▶ WHAT TO DO
Copy out the items from the line that contains "Given: Click the undo arrow icon" through the end of the items, and leave the pictures out.

▶ INPUT MATERIAL
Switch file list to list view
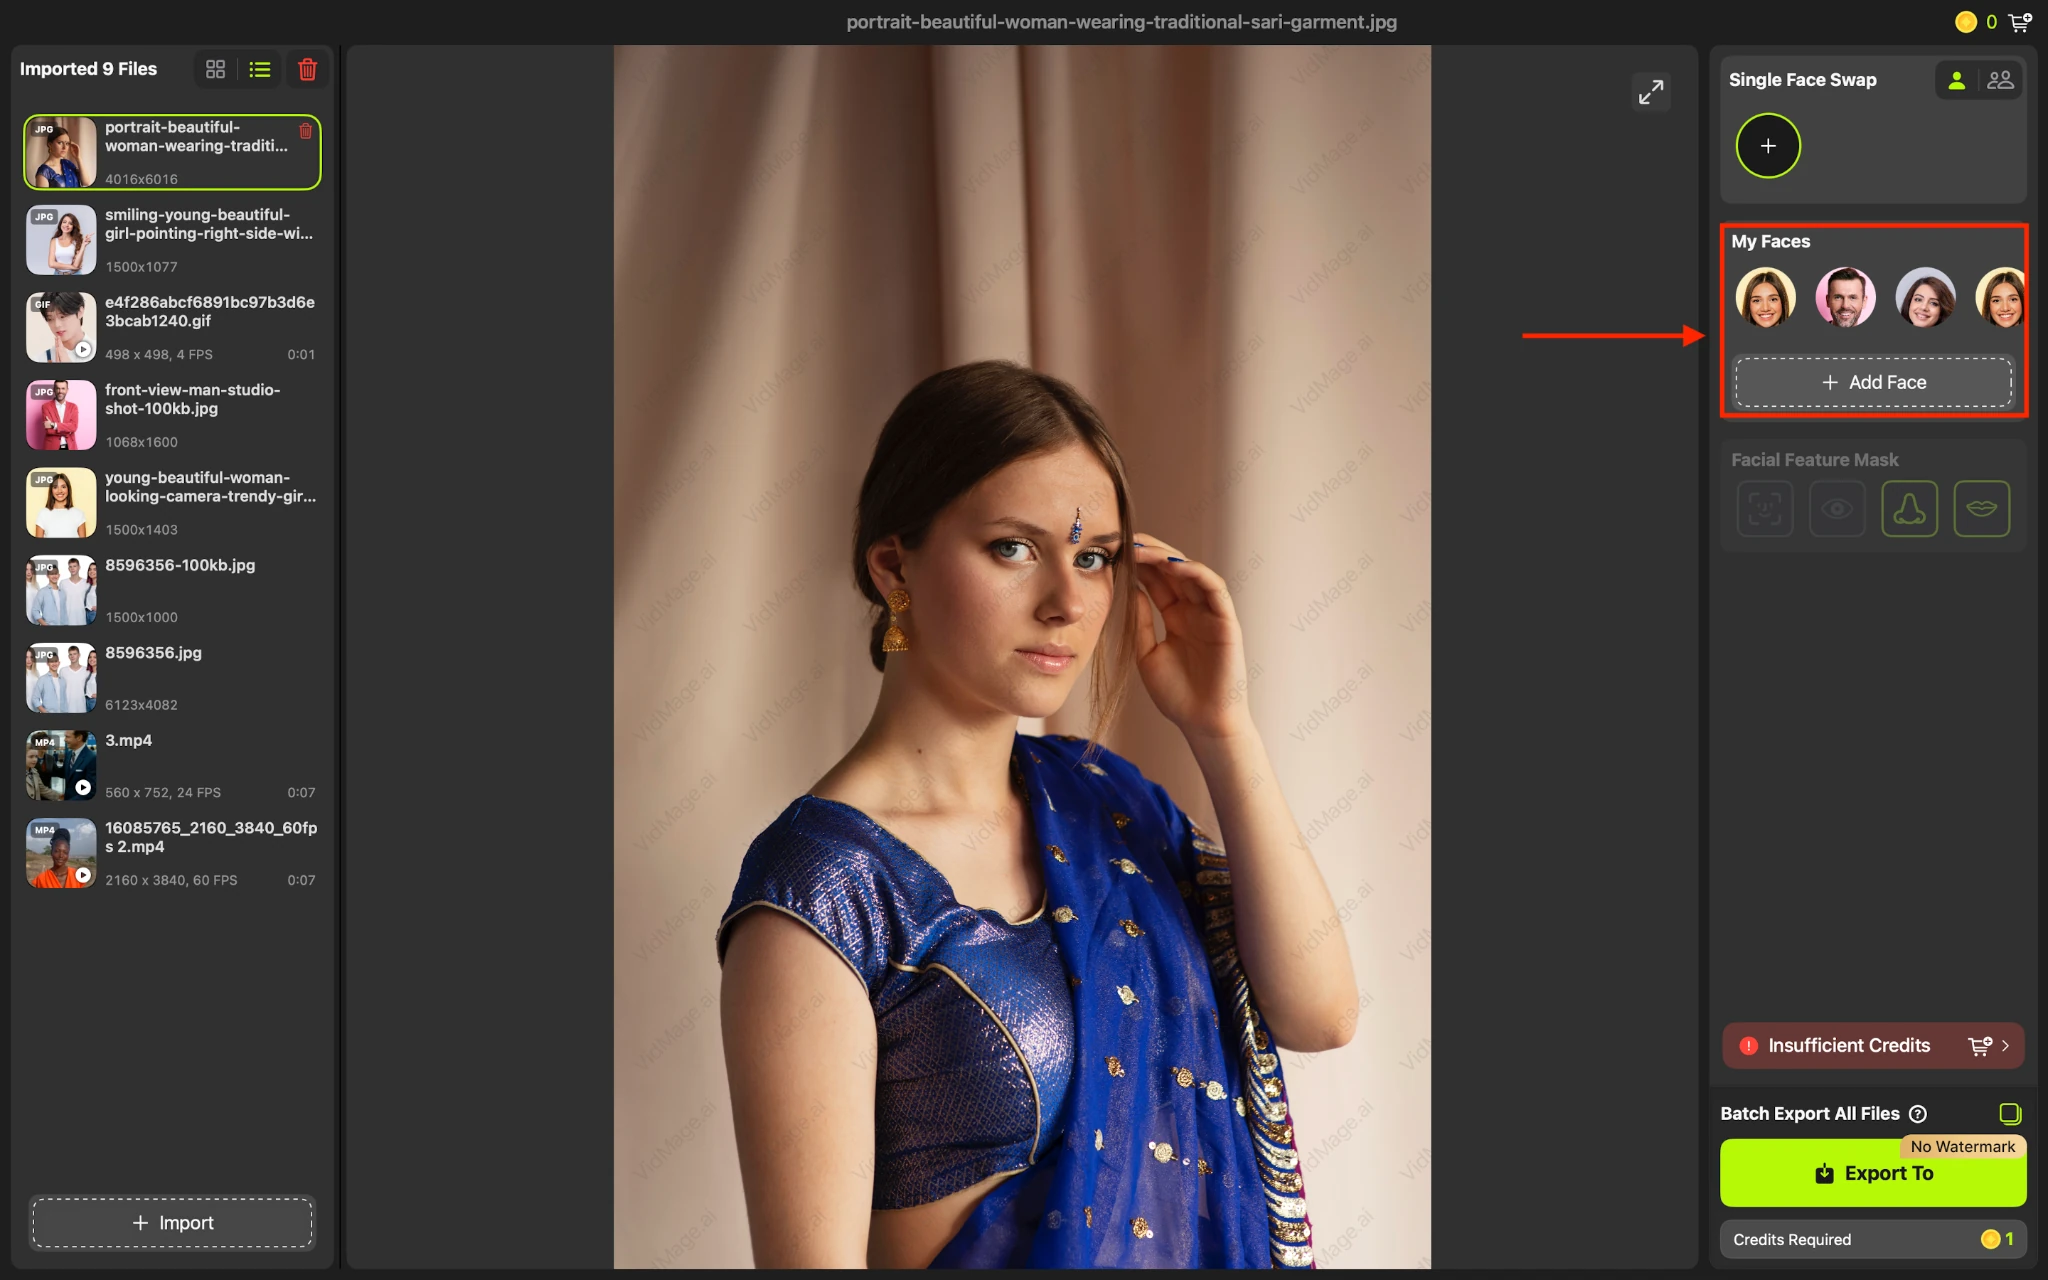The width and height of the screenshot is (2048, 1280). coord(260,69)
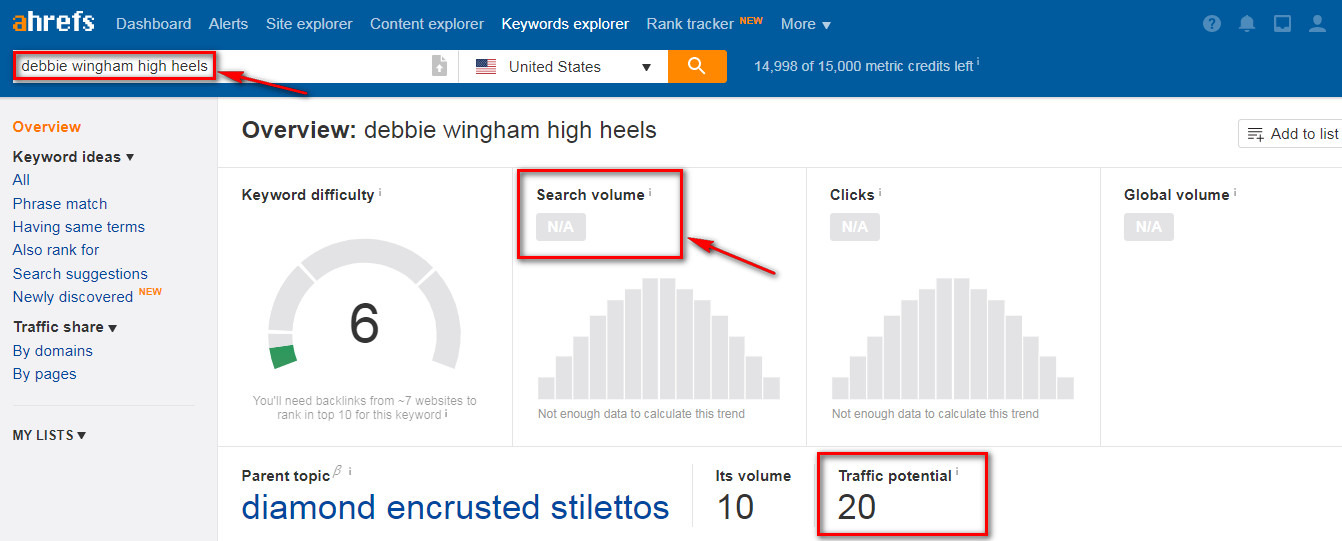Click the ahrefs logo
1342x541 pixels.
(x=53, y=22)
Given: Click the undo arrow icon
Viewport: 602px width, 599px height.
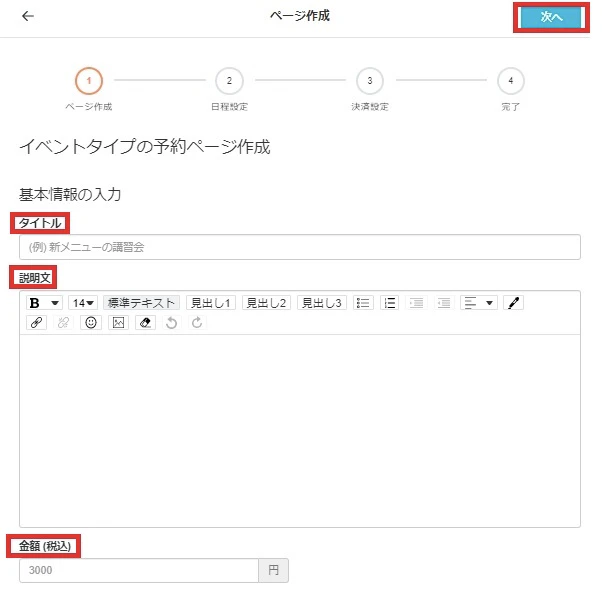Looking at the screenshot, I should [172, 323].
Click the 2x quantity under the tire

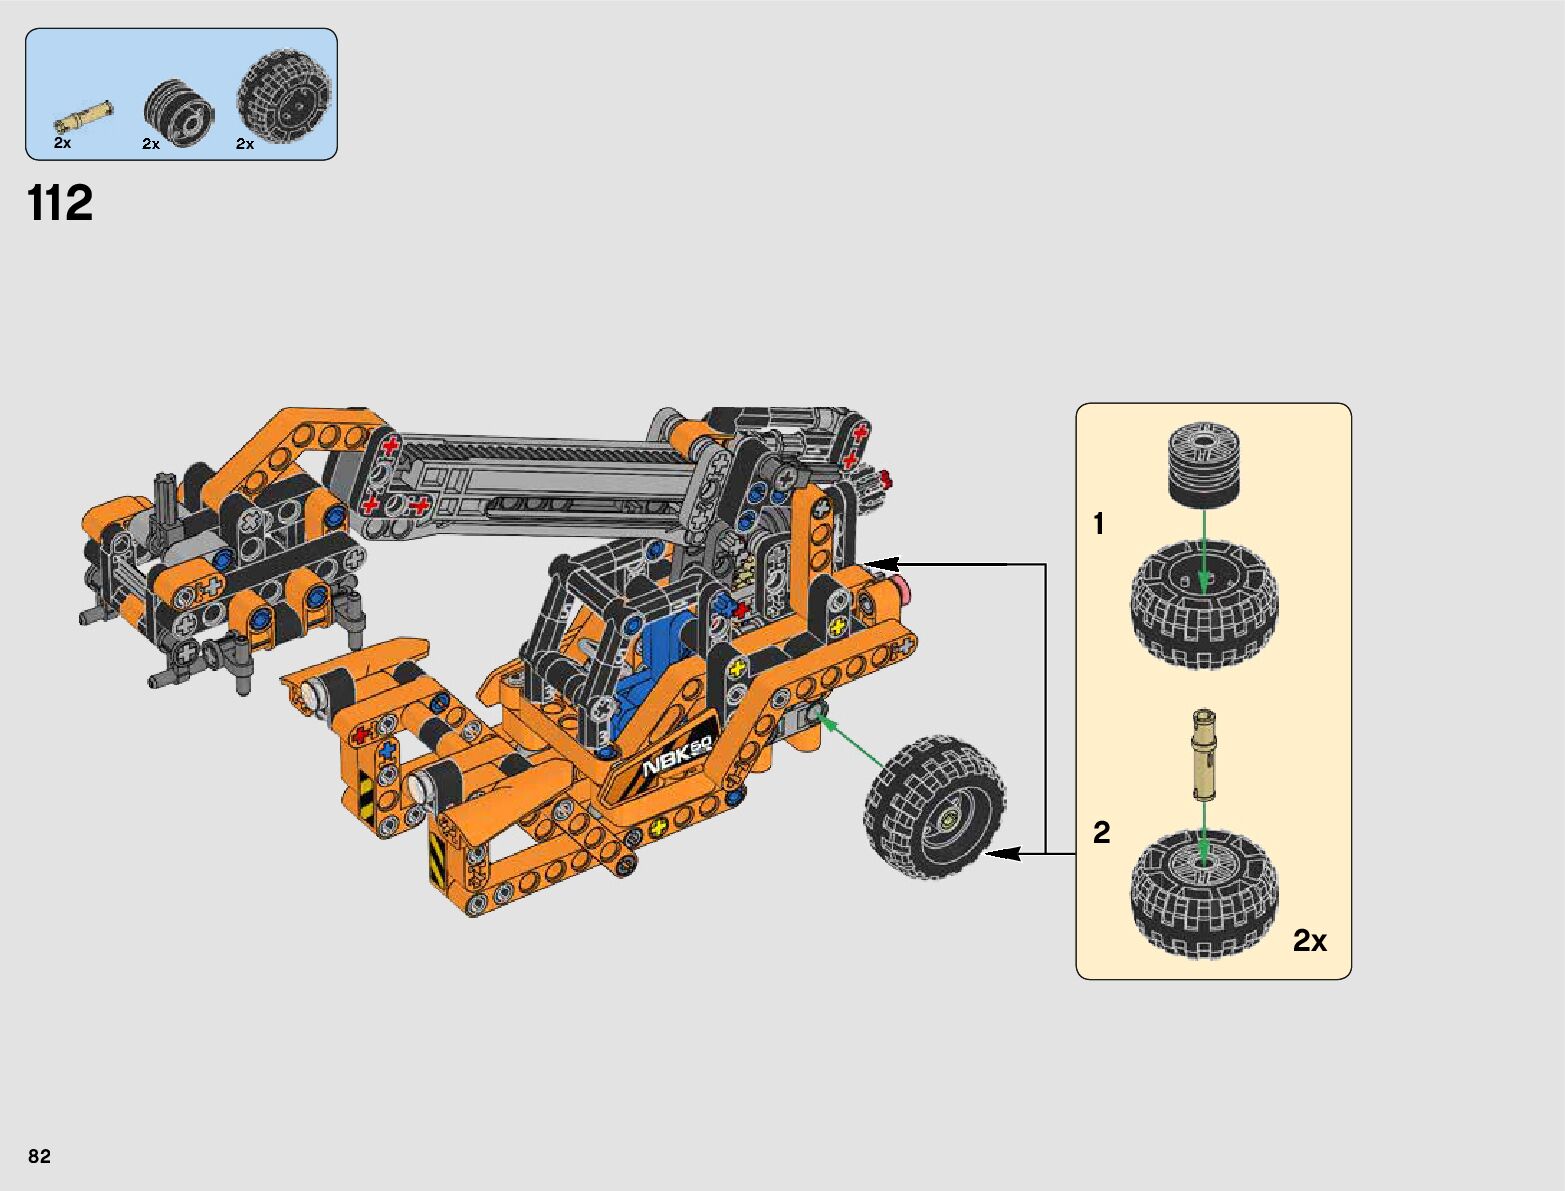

▶ SOLUTION
Given: Click the undo arrow icon
Viewport: 602px width, 599px height.
Looking at the screenshot, I should [172, 323].
Click the 2x quantity under the tire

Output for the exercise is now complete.